JAKARTA, Cobisnis.com – Pemerintah Rusia melalui Kremlin menyatakan bahwa Amerika Serikat tidak menyetujui usulan dari Moskow terkait rencana pengelolaan uranium yang telah diperkaya milik Iran.
Proposal tersebut sebelumnya diajukan sebagai salah satu opsi diplomatik untuk meredakan konflik yang tengah berlangsung.
Juru bicara Kremlin, Dmitry Peskov, mengungkapkan bahwa gagasan tersebut merupakan inisiatif dari Presiden Vladimir Putin. Ia menilai rencana itu sebagai langkah konstruktif dalam upaya menurunkan ketegangan, namun tidak mendapat respons positif dari pihak AS.
Peskov menjelaskan bahwa Rusia bersedia menampung uranium hasil pengayaan Iran di wilayahnya. Meski demikian, ia menyayangkan sikap Washington yang menolak tawaran tersebut, padahal dinilai berpotensi menjadi solusi.

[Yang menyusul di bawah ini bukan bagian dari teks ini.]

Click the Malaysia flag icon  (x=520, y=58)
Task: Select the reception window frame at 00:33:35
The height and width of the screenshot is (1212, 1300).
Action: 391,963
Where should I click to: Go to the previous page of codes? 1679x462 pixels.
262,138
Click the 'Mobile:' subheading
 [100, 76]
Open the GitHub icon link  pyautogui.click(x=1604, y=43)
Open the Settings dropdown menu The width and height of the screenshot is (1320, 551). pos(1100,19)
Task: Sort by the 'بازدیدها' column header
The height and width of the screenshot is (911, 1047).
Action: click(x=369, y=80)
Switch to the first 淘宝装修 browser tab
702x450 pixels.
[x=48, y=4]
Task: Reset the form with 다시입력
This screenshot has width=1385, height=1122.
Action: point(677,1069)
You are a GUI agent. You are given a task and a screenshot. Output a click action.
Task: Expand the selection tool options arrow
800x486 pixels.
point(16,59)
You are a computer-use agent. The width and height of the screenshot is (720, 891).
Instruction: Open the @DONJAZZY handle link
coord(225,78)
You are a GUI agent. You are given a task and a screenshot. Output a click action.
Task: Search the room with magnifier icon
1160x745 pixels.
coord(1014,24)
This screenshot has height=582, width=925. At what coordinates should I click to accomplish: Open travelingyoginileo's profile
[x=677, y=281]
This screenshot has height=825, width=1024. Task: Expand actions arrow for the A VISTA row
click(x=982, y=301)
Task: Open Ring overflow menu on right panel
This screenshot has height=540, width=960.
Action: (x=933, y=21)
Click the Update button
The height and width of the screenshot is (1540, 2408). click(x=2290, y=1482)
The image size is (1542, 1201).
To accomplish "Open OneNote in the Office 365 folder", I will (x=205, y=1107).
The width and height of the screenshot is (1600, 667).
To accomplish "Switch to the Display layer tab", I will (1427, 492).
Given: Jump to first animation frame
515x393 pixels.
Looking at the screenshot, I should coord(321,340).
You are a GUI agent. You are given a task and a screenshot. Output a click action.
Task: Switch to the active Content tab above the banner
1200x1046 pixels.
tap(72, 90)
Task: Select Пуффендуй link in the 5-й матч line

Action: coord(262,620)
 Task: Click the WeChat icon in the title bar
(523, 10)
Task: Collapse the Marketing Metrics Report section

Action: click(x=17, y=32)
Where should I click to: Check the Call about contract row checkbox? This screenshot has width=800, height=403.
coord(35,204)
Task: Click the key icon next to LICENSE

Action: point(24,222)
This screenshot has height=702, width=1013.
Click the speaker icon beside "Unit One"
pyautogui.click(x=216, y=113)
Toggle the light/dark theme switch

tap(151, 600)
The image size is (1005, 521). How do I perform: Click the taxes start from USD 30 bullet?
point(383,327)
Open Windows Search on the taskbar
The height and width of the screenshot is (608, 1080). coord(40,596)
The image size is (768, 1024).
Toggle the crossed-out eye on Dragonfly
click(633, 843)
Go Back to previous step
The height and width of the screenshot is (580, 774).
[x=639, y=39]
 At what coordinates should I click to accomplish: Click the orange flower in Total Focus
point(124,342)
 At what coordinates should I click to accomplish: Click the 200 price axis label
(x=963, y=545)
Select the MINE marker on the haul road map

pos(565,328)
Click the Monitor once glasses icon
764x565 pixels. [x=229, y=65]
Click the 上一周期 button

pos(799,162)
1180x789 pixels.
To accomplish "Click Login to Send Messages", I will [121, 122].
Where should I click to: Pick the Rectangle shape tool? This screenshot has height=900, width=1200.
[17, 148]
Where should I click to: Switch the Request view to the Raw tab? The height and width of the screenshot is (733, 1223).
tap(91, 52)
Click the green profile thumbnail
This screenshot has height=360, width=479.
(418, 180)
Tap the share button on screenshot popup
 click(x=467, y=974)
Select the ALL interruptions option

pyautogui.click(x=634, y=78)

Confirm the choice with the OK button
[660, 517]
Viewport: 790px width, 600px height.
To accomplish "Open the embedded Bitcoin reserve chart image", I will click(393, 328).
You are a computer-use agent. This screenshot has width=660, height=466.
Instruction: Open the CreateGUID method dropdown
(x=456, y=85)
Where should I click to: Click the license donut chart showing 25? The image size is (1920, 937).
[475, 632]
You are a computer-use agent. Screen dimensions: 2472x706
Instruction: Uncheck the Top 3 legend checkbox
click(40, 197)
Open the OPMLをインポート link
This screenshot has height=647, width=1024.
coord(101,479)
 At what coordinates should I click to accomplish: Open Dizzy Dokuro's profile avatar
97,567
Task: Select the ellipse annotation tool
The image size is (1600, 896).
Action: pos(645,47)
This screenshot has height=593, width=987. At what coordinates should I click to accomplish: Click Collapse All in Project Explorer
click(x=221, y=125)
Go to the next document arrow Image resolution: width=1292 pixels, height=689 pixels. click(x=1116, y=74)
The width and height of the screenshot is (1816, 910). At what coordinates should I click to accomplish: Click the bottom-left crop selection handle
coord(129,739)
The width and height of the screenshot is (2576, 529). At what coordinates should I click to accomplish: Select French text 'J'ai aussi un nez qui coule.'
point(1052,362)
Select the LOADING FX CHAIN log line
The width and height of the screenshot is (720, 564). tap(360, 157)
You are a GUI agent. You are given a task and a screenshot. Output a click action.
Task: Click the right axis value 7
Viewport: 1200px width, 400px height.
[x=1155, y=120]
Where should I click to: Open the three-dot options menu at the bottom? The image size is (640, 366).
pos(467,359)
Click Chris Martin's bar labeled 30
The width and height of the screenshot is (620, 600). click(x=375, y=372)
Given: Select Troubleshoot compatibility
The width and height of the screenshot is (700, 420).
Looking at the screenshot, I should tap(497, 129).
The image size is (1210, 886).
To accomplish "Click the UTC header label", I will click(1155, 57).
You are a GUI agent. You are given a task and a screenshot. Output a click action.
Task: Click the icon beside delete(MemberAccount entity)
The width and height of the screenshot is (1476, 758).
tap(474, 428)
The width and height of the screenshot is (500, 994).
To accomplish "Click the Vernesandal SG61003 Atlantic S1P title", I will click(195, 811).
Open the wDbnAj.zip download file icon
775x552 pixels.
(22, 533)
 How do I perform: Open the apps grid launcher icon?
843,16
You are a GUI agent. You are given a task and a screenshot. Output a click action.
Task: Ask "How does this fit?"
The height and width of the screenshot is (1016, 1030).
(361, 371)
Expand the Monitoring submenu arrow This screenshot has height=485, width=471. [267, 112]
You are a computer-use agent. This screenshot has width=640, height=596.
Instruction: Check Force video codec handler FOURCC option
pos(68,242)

Ia juga menegaskan bahwa Rusia tetap membuka peluang untuk membahas kembali usulan tersebut apabila ada permintaan dari pihak-pihak yang terlibat.
Sejumlah laporan sebelumnya menyebutkan bahwa proposal ini telah diajukan sejak pertengahan tahun lalu dan kembali diangkat dalam waktu dekat. Namun hingga kini, pemerintah AS tetap pada pendiriannya untuk tidak menerima rencana tersebut.
Sementara itu, Iran menyampaikan bahwa keputusan terkait program nuklirnya akan sangat bergantung pada hasil perundingan dengan Amerika Serikat, termasuk kemungkinan tercapainya kesepakatan baru di antara kedua pihak.